Diffusion-Based Modeling and Metrics

Information diffusion research is concerned with the way information is exchanged, consumed or adopted as a social phenomenon through the pathways of the network [36]. In doing so, related research can be grouped into three categories: 1) understanding behavioral change mechanisms (e.g., studies investigating the diffusion of certain behaviours or practices, for example the diffusion of some novel education technology in education); 2) finding early adopters or influencers of new ideas or innovations (e.g., educators who endorse learning strategies or technology-enhanced learning), and 3) empirical or simulation studies that investigate social network models and/or patterns of interactions influencing the time and the scale of diffusion of information [5, 36]. This study focuses on the last thread of research i.e., harnessing network structure and diffusion indices to understand the dynamics of diffusion and the emerging – in a learning network - roles of the students who facilitate information diffusion in a CSCL environment. 2.3

Traditional Measures

Degree centralities (i.e., number of posts sent or received) is a suitable and often used measure for student effort and participation in a CSCL setting.

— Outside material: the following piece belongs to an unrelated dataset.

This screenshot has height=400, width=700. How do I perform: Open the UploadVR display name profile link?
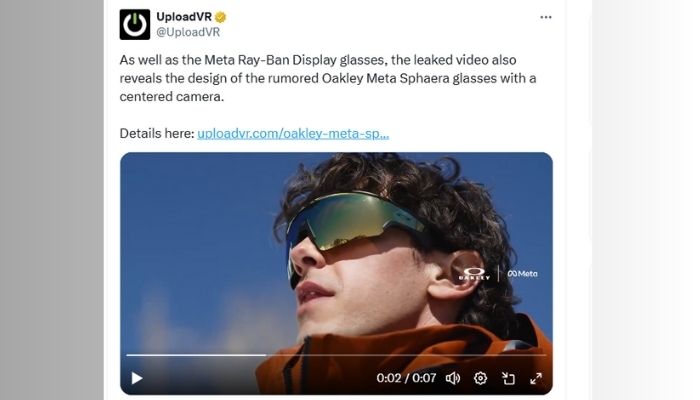[x=183, y=17]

However, these measures are not good enough in terms of the understanding of the diffusion process, since they only quantify the number of interactions. That is, they do not uncover and show the spread of these interactions beyond the immediate contacts, as such, being a local measure is their most significant limitation [12, 23]. Betweenness centrality measures how many times a learner has lied on the shortest paths between two others, or bridged them [12, 23, 31]. On the one hand, it does not reflect the spread beyond the local context (these two individuals) and on the other hand, it is hard to interpret it in CSCL educational context. Closeness centrality (CC) considers the average distance between a node and all others. It might be relevant in determining reachability. Yet, it does not accurately reflect the process of information exchange as determined by empirical and simulation studies [12, 23, 31].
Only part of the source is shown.